» **EXERCISE DIRECTIONS**: Copy every line from the records below that carries the word "size".

[Saved data entries]
******

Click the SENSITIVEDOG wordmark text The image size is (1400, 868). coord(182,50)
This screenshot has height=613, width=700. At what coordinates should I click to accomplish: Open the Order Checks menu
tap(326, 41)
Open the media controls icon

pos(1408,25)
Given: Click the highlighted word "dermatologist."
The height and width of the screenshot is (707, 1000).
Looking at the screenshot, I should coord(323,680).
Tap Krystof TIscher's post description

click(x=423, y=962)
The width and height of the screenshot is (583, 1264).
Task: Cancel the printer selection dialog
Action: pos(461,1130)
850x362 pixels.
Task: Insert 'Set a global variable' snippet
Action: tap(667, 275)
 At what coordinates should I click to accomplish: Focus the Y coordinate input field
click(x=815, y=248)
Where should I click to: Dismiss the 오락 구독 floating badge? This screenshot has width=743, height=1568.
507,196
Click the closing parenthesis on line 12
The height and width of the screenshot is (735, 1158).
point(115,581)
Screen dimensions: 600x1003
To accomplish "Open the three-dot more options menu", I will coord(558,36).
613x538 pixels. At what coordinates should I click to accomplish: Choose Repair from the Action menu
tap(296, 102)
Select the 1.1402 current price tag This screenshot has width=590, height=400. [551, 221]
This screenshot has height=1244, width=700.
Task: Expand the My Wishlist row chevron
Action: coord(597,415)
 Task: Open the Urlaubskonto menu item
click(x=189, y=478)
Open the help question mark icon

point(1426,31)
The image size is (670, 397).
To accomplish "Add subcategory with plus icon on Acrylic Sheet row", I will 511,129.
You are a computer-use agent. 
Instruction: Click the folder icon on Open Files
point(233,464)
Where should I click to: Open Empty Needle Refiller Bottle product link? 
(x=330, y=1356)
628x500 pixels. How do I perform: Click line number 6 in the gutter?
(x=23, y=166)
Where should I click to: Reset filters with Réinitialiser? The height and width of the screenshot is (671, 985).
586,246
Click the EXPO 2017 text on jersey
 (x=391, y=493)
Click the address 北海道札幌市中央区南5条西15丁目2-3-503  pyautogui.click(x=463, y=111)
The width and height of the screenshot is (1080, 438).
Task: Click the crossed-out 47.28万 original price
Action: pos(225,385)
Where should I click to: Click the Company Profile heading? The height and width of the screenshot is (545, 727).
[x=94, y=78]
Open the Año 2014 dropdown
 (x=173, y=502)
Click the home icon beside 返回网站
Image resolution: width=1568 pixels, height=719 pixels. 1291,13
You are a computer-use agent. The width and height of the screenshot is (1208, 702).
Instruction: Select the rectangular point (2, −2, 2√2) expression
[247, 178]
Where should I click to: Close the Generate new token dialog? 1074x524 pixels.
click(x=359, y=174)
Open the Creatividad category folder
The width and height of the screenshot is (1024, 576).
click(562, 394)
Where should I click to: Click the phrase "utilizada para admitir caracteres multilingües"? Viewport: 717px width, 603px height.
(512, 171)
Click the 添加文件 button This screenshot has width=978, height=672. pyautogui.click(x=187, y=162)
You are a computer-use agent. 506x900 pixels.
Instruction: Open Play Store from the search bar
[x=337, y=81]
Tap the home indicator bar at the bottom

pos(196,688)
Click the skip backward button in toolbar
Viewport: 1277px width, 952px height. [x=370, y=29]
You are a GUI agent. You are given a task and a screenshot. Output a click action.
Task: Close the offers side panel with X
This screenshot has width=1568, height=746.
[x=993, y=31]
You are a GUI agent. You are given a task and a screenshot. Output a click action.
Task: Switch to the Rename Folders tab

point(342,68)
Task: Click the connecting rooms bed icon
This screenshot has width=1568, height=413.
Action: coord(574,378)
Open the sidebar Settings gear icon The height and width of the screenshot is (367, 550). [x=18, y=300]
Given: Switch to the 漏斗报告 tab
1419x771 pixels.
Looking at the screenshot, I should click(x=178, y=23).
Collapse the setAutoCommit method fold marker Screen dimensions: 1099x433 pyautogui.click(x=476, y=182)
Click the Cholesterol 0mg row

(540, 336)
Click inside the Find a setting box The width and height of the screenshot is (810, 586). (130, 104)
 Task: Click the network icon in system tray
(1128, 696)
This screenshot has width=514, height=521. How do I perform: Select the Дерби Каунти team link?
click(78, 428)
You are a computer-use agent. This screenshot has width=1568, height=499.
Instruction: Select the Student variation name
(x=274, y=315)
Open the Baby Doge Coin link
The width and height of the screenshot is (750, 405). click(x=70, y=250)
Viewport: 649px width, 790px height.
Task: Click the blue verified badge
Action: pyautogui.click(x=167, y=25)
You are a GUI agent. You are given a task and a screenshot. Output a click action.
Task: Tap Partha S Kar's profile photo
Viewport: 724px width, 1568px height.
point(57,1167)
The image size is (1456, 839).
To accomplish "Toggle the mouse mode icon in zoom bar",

******

» **FINAL ANSWER**:
Click the SENSITIVEDOG wordmark text The image size is (1400, 868). coord(182,50)
The image size is (670, 397).
The image size is (1456, 839).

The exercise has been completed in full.